Chronic pain severely affects human health and life quality, and often leads to negative emotional responses, even suicide. A few recent studies have demonstrated that the insular cortex (IC) closely relates to the chronic pain and negative emotional responses, but the underlying mechanisms are still unclear. Our previous studies have revealed that chronic pain is accompanied with exciting neurotransmission plastic changes featured by long-term potentiation (LTP) in insular cortex principle neurons. In order to clarify the relationship between the exciting neurotransmission plastic changes in the insular cortex neurons and the chronic pain and negative emotional responses, in the current proposal, we will focus our investigations onto the revealing of the mechanisms of plastic changes of the insular cortex neurons under the chronic pain status. By employing the combined modern neuroscience research techniques,with chronic pain and negative emotional response model on Fos-GFP mice, we will investigate:(1) The glutamate receptors (NR2B and GluR1) density, receptor shift (trafficking), receptor co-localization, changes on phosphorylation as well as the synapses numbers involved in chronic pain; (2) The morphological and electrophysiological characteristics of the Fos positive neurons in the insular cortex and amygdala projected neurons; (3) The mechanisms of the plastic changes of the exciting synaptic neurotransmission in the Fos-positive neurons and amygdala projected neurons in the insular cortex. We expect that the present study might reveal the relationship between the chronic pain and negative emotional responses (depression, anxiety, morbid forgetfulness, morbid forgetfulness) and the plastic changes of the excitatory synaptic transmission in the insular cortex neurons under the chronic pain status. We also believe that the results of the present proposal will provide the basis for the prevention and treatment of the chronic pain and negative emotional responses.

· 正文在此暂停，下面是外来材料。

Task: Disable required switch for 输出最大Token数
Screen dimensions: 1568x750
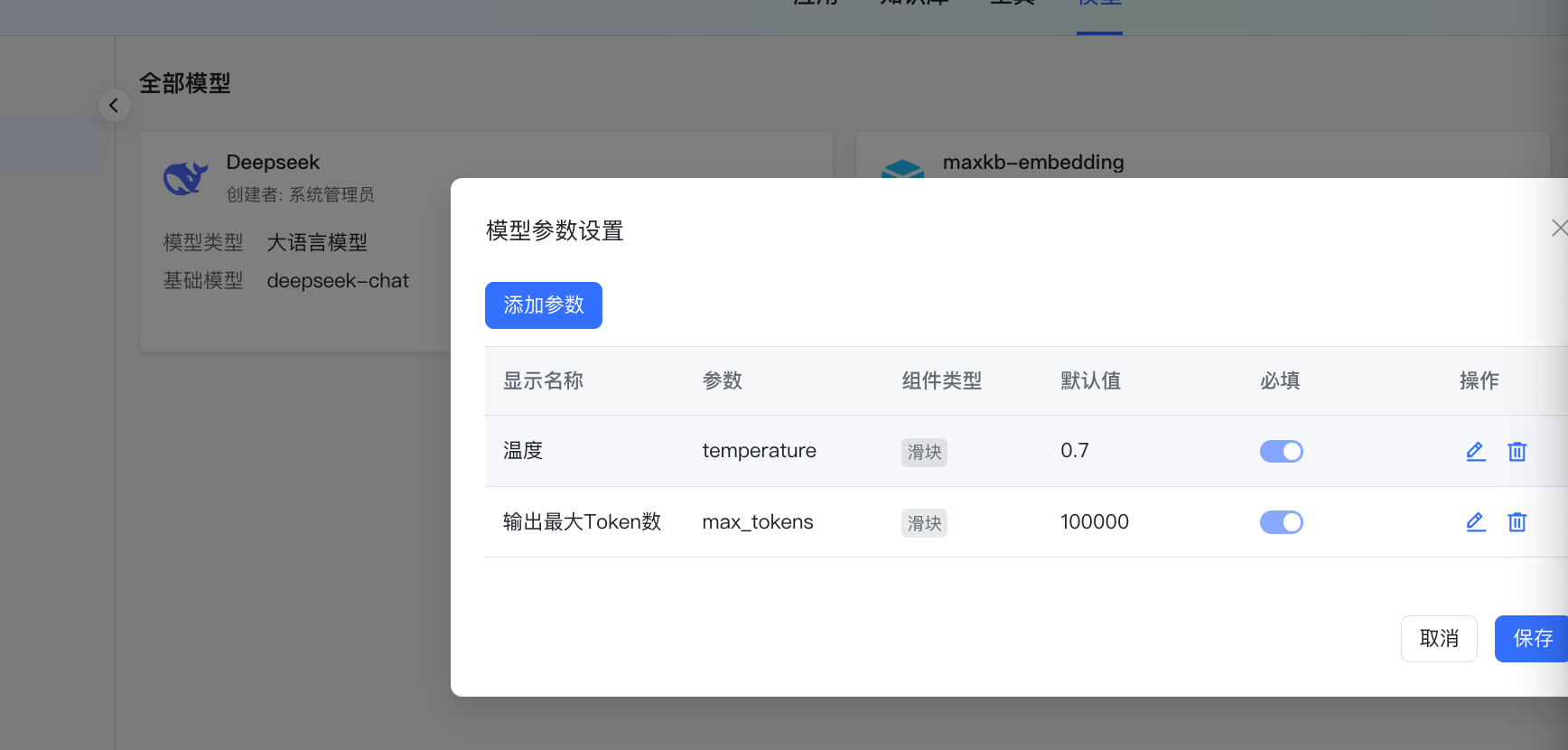Action: (1281, 522)
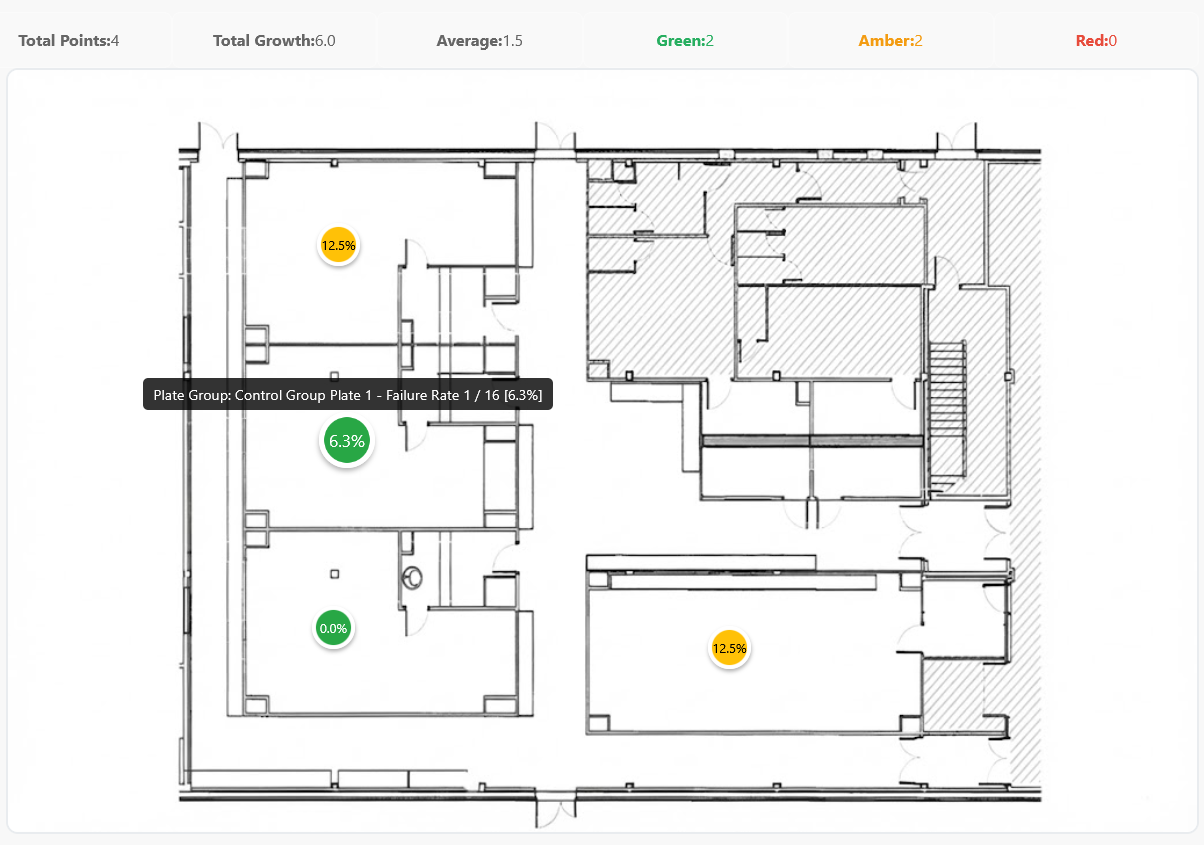The height and width of the screenshot is (845, 1204).
Task: Select the Average stat in header
Action: 479,41
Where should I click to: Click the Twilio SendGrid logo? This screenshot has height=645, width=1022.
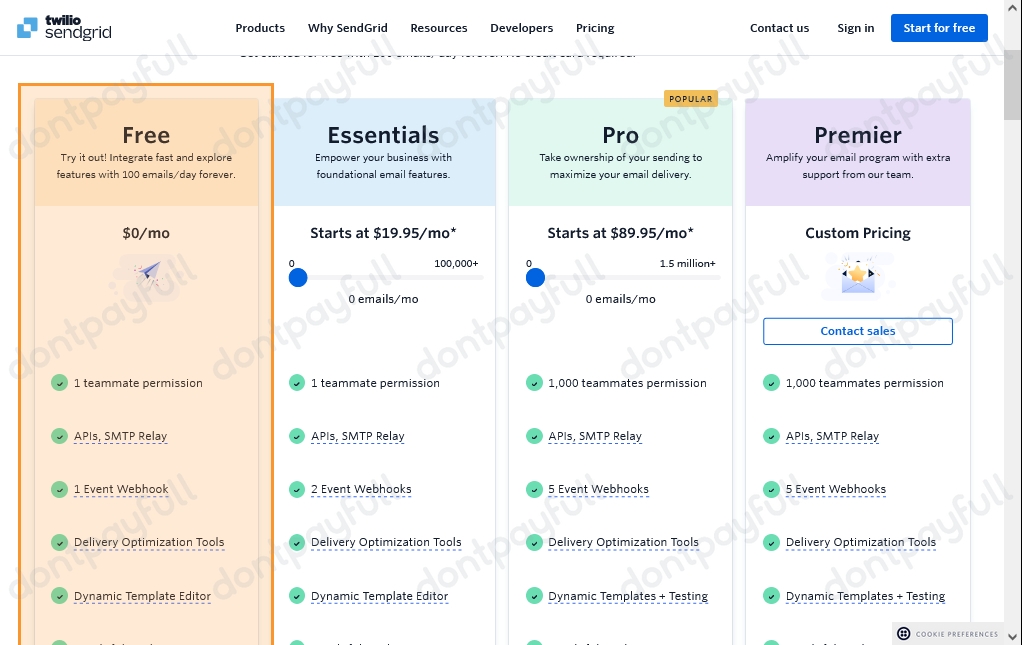63,28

慢性痛严重影响人类健康和生活质量，且常导致负性情感反应，甚至自杀。大脑岛叶(IC)与慢性痛和负性情绪反应关系密切，但机制不清。我们的前期研究表明，慢性痛时IC神经元的兴奋性突触传递发生以动作电位放电长时程增强为主的可塑性变化。本项目拟以IC兴奋性神经元突触传递可塑性变化的机制为对象，综合应用神经科学的先进方法，在明确慢性痛及其引起负性情感反应的基础上，用Fos-GFP 小鼠制作慢性痛模型动物，进一步深入探讨：⑴IC内兴奋性突触数量以及谷氨酸受体（NR2B 和GluR1）密度、移位（trafficking）、相互之间的共存、磷酸化情况；⑵IC内Fos 阳性神经元、向杏仁核投射神经元的形态学和电生理学特征；⑶IC内Fos 阳性神经元、向杏仁核投射神经元的突触传递可塑性变化及其发生机理。我们期望通过研究揭示IC神经元兴奋性突触传递可塑性变化与慢性痛及负性情感反应的关系，为其防治提供依据。

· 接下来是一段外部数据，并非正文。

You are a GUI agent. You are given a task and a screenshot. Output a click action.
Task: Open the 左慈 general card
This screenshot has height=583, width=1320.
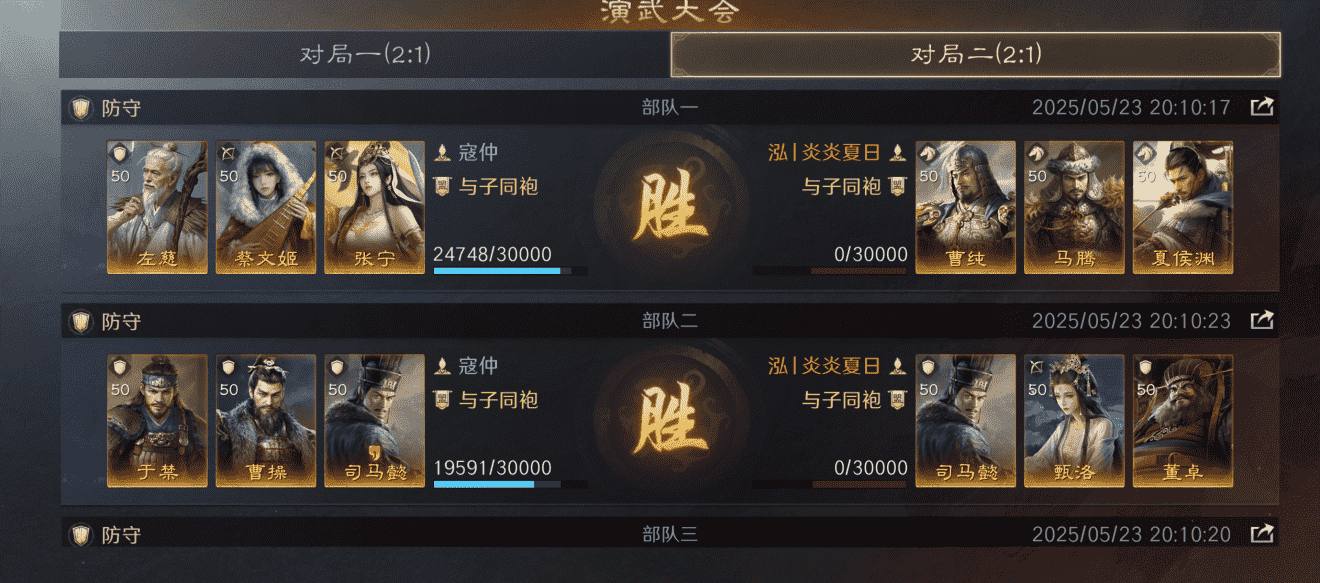[x=158, y=207]
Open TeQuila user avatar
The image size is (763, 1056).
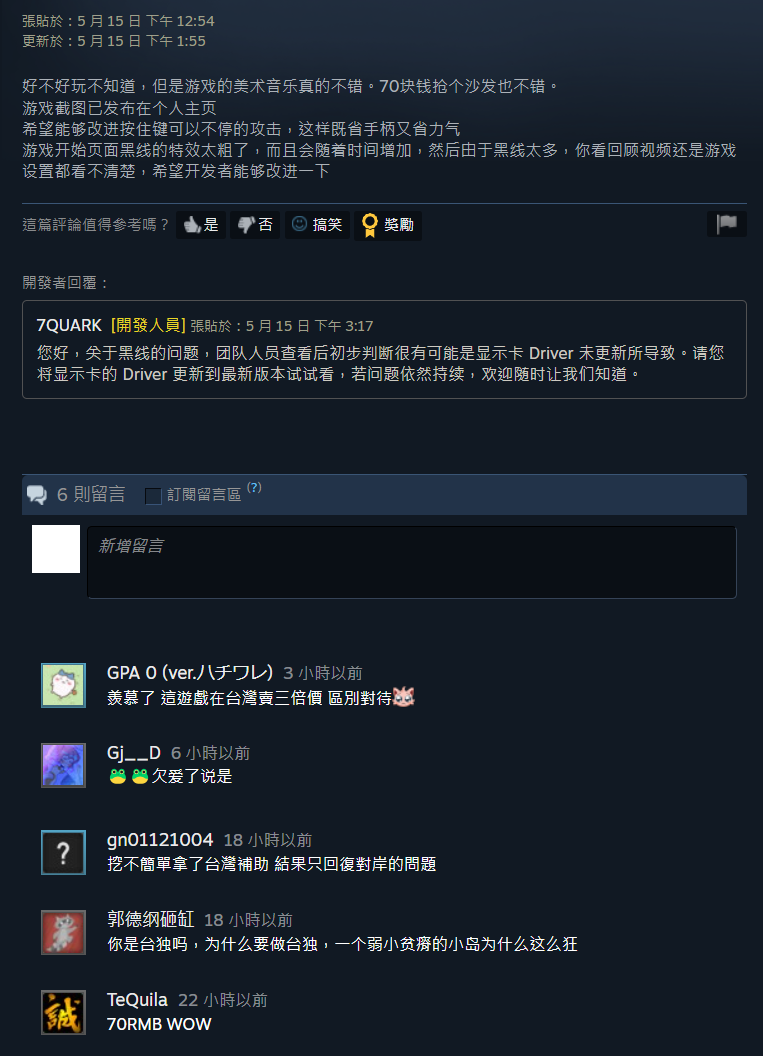tap(63, 1012)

慢性痛常导致负性情感反应（抑郁、焦虑等）。大脑岛叶（IC）与慢性痛和负性情绪反应关系密切。我们的前期研究表明，慢性痛时岛叶神经元的兴奋性突触传递发生以长时程增强（为主的可塑性变化。本项目拟以慢性痛时岛叶神经元突触传递可塑性变化的机制为对象，综合应用神经科学的先进方法实现了以下研究目标：（1）利用束路追踪技术阐明了岛叶的传入和传出纤维联系；（2）利用形态学技术证明岛叶到基底外侧杏仁核（BLA）神经通路参与了慢性痛的调控；（3）利用膜片钳技术分析了IC-BLA神经通路在慢性痛情况下发生的可塑性变化。（4）利用光遗传学技术阐明了IC-BLA神经通路对慢性痛和负性情绪的调控作用。在本项目的支持下，本项目组发表多篇高质量的SCI论文，培养了多名研究生。本项目相关结果为慢性痛及疼痛共病的治疗提供了新的理论依据。